Nata nel 2025, la rassegna propone appuntamenti dedicati alla scultura contemporanea e al rapporto tra opere, spazio, paesaggio e patrimonio culturale. Il progetto è promosso da Studio Specus – Cantiere per l’arte contemporanea, con il patrocinio e il sostegno del Comune di Cori e la collaborazione delle associazioni Minima, Polygonal e Arcadia.
Per questa seconda edizione sono cinque gli artisti coinvolti: Claudia Di Francesco, Pino Genovese, Giovanni Longo, Veronica Neri e Francesco Petrone. Appartenenti a generazioni e percorsi differenti, porteranno a Cori ricerche diverse per materiali, discipline e modalità di interpretare lo spazio.
Anche quest’anno il percorso espositivo mette in dialogo due luoghi profondamente diversi: da una parte la Loggia rinascimentale del Museo della Città e del Territorio, all’interno del Complesso Monumentale di Sant’Oliva, dall’altra lo spazio ipogeo di Studio Specus, nel centro storico e sede dello studio dell’artista Alberto Timossi. Luce e ombra, materia, stratificazioni geologiche e architetture storiche diventano così parte del confronto con le opere.
Al centro del progetto c’è infatti anche il rapporto con Cori, che non viene considerata soltanto come sede della mostra, ma come elemento capace di influenzare la ricerca degli artisti.
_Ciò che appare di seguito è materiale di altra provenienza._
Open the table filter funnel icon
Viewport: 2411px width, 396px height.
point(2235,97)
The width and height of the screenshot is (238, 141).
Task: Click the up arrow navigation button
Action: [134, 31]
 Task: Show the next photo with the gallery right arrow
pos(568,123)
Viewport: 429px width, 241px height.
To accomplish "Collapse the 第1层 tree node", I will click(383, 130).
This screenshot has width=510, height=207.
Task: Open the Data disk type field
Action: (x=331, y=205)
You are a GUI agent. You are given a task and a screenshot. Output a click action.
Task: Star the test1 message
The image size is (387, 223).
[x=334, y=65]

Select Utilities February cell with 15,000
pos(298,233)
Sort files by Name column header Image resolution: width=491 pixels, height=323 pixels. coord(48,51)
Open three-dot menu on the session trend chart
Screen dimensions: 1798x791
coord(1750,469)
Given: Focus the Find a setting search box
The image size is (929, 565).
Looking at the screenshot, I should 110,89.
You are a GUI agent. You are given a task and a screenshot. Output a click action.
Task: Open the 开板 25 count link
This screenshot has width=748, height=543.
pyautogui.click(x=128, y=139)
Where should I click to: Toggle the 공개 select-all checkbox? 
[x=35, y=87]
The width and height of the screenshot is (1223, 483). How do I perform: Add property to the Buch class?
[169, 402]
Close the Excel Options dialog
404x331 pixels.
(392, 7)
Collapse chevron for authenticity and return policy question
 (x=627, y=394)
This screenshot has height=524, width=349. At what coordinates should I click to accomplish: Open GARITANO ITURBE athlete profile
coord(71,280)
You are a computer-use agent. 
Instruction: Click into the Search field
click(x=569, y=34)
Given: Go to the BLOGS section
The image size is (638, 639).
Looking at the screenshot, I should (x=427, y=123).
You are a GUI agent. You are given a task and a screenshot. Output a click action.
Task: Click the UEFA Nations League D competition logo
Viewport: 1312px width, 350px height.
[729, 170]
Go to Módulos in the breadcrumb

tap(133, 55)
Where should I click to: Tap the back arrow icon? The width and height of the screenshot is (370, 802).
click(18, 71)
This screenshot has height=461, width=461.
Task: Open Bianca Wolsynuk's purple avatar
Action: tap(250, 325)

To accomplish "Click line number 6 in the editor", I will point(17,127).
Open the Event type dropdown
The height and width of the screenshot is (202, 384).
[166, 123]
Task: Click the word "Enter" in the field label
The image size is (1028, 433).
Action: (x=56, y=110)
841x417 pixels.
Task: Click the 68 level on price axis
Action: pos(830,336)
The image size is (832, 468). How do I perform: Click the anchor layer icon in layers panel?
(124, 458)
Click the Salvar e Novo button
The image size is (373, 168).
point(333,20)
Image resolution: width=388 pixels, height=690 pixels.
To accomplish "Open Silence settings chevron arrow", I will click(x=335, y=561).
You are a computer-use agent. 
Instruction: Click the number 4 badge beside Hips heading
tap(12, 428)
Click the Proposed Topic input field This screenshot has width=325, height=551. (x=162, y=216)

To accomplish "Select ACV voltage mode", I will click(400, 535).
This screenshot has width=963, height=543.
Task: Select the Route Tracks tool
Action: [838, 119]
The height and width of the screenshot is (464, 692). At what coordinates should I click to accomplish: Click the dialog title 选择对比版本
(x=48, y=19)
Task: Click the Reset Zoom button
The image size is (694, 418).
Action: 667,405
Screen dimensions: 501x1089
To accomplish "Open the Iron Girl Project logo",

Architetture, memoria e paesaggio diventano parte del percorso espositivo e, in alcuni casi, stimolo per la realizzazione delle opere.
Il programma proseguirà domenica 20 settembre con Intervista all’oggetto, workshop gratuito di fotografia a posti limitati condotto da Giulia Barone, insieme alla direttrice del Museo Guendalina Viani e agli artisti di Alcove. L’attività si svolgerà tra i reperti delle collezioni museali e le opere contemporanee esposte nel loggiato, utilizzando la fotografia per creare un ulteriore dialogo tra oggetto, scultura, patrimonio e spazio.
La seconda edizione di Alcove sarà inoltre accompagnata da un catalogo con contributi critici, la cui presentazione è prevista successivamente.